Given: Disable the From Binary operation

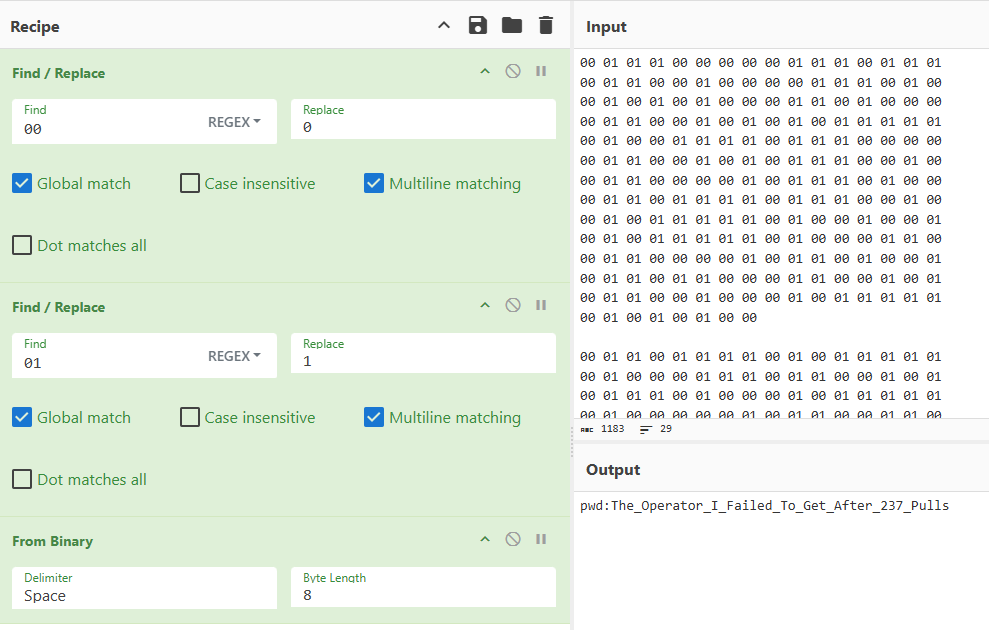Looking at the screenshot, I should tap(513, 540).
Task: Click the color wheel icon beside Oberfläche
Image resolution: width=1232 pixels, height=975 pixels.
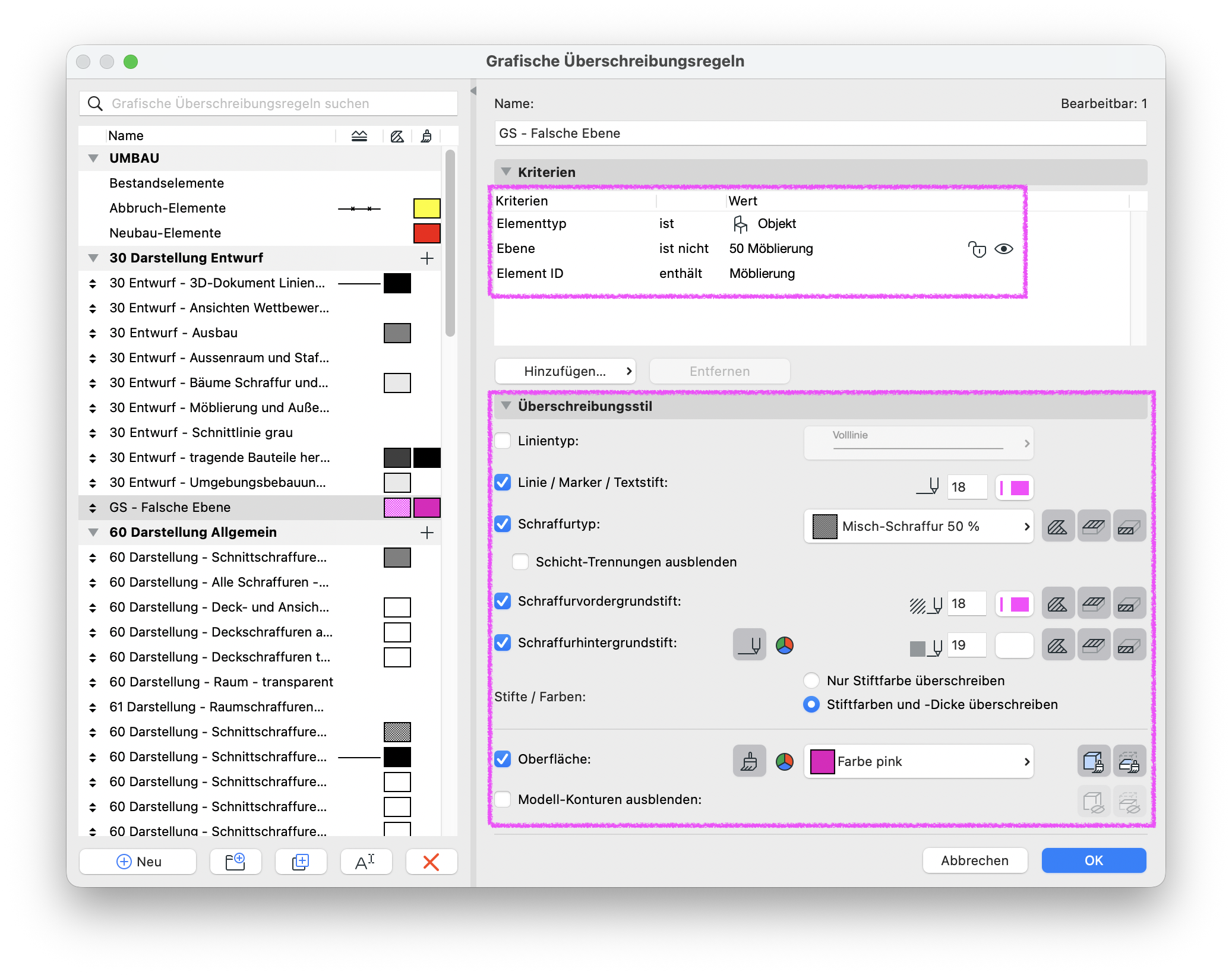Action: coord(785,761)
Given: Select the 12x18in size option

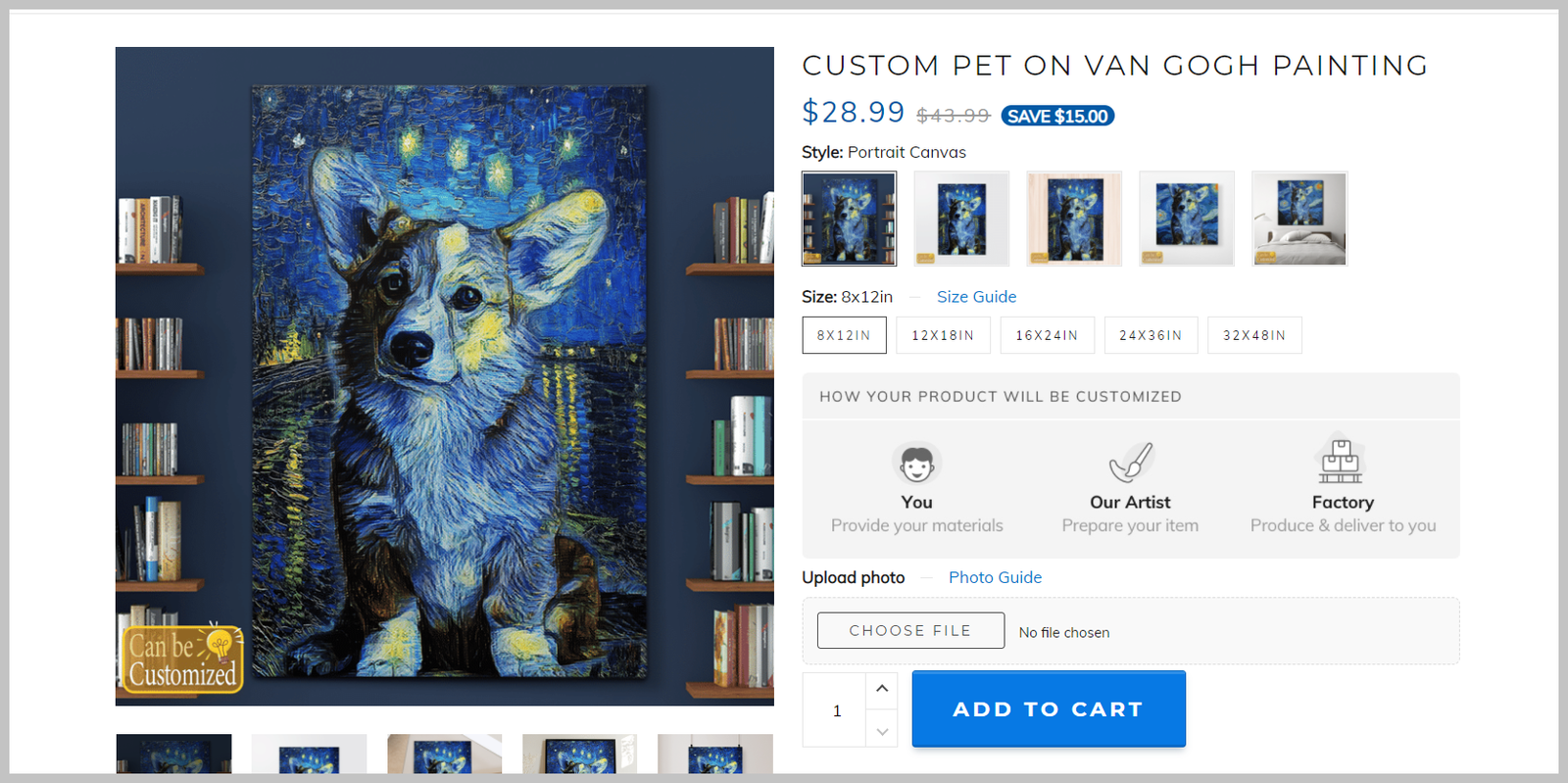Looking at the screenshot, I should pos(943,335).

PROBLEM TO SOLVE |
Please reproduce the entries above line by line, exactly, leaving out each image.

REPLY |
Given: Disable the From Binary operation

Looking at the screenshot, I should tap(513, 540).
Task: Click the color wheel icon beside Oberfläche
Image resolution: width=1232 pixels, height=975 pixels.
Action: coord(785,761)
Given: Select the 12x18in size option

Looking at the screenshot, I should pos(943,335).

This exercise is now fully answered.